Welcome to SR. Well done on 21 day clean.

marchHazel 01-18-2014 09:15 PM

welcome. kicking opiates sucks. I kicked cold turkey after doing dope for over a year. It was a while ago though, like mid 90's. Ive been smart enough not to run dope since then. that hurt.

keep up the good work and be careful not to let the addiction try to trick you into thinking just doing a little would be ok.

peace

least 01-19-2014 12:57 AM

Welcome to SR! Congrats on 21 days clean. :) We also have a substance abuse forum if you're interested. Lots of insight there from others in similar situations.

PurpleKnight 01-19-2014 08:27 AM

Welcome to the Forum!! :wave:

Great job on 21 Days!! :You_Rock_

Clarity12 02-12-2014 10:33 AM

day 46. Life is meh. Things are going really well otherwise, there's just these meh portions of every day with these yay portions mixed in. But the yay portions are getting longer and the meh portions are getting shorter. I hope this makes sense

Dee74 02-12-2014 03:46 PM

It does :)
Congratulations on your progress Clarity :)

D

Beanie25 02-12-2014 04:01 PM

46 days is great!! Makes perfect sense by the way.

Anna 02-12-2014 04:04 PM

It does make sense. And congratulations for reaching Day 46. Good for you.

Hevyn 02-12-2014 04:05 PM

Congratulations on your 46 Clarity - that is wonderful. :)

Clarity12 02-13-2014 08:26 AM

I would like to solidify my reasons for staying clean. Maybe others will identify with these things.

I get chills when I actually FEEL something. Like a strong emotion, or a sense of accomplishment, or sadness, makes me feel like I have never felt before whilst on the opes. I think for the fist time in a while I can feel emotions.

I find things funny. Almost to the point of insanity, like laughing uncontrollably when someone says something funny. It's like I forgot how to laugh.

I feel disgust for the person I had become. The people I used to associate with.

I feel like I'm plugging into a higher reality of existence. I see people living in the moment and want to be able to do that. I guess I'm learning.

I want people to see the LIFE beaming out of my eyeballs. I want to be contagiously positive and be an example for my brother. Not to long ago if you looked in my eyes you wouldn't see much going on, but I want to get to the place where I have a presence, something like a mystical life force that spills out and into others around me.

I just noticed these things are kind of spiritual. Huh.

Anyways, I'm starting to live again and I just wanted to share. Thanks for all your love and support.

Clarity12 03-06-2014 10:36 AM

Holding strong at day 68 here, things have been up and down lately but I'm feeling ok.

Coldfusion 03-06-2014 10:42 AM

Don't be such a stranger! SoberRecovery can help out during those down times (maybe even prevent them).

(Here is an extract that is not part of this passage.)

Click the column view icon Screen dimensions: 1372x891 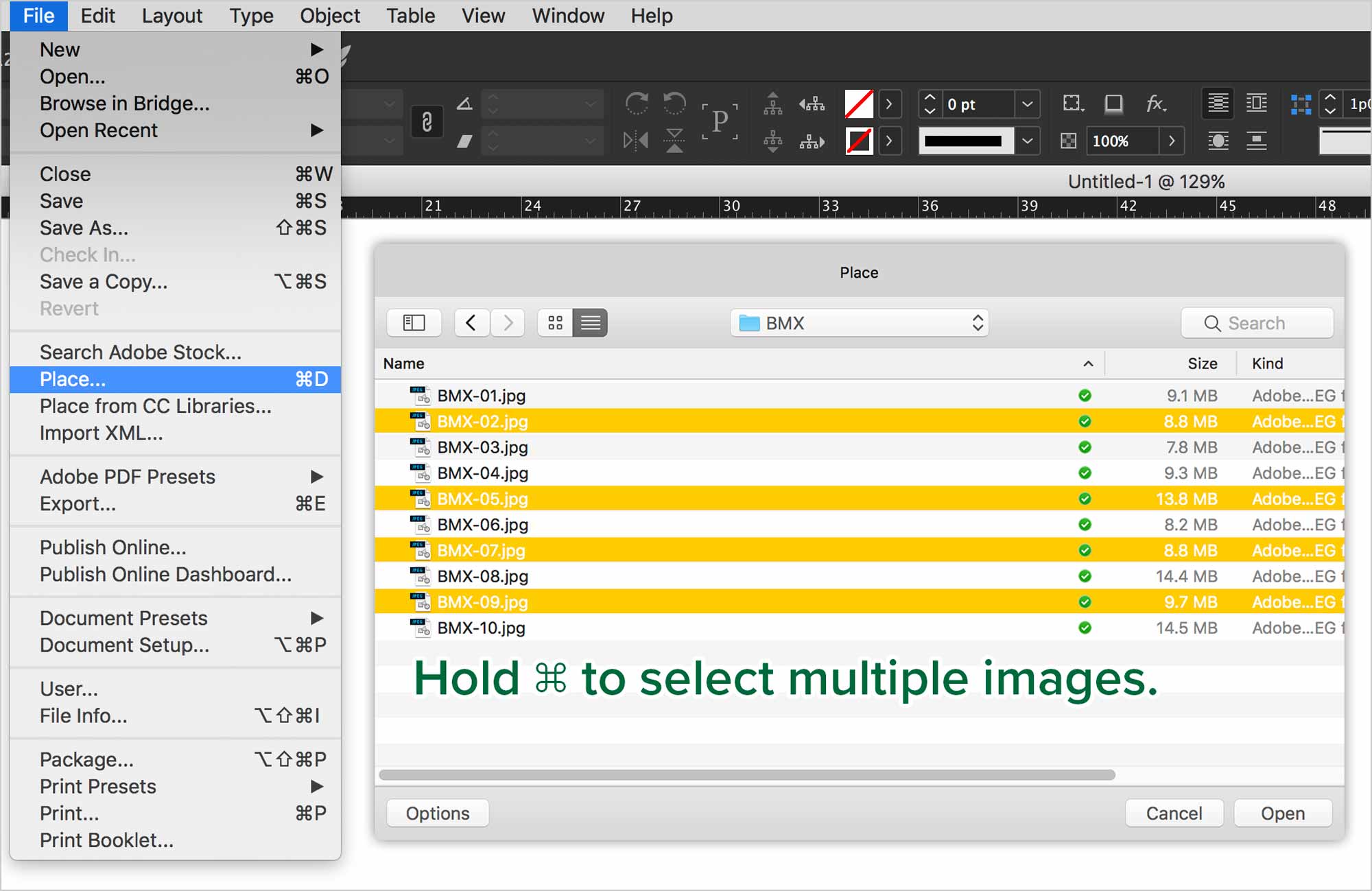tap(413, 323)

tootsl1 03-06-2014 11:25 AM

Clarity, I see you haven't posted on any threads, have you checked out any of the substance abuse threads on here? Or even the class of March 2014,( or Jan 2014 as it's when you quit) mostly drinkers but there will be some with substance abuse too,you can read and post with others who ALS have great days and meh days. Let's face it Everyone had great days and meh days ! :) you are doing so well be proud x

Clarity12 03-13-2014 02:28 PM

I think I had a slip. I smoked some cannabis for two days straight and drank a bit. No pills though thank god. It sucks 'cause I feel like a fraud. I hope this doesn't mean back to square one. I'm determined to not let this lead to a full relapse, but the self hatred is killing me right now.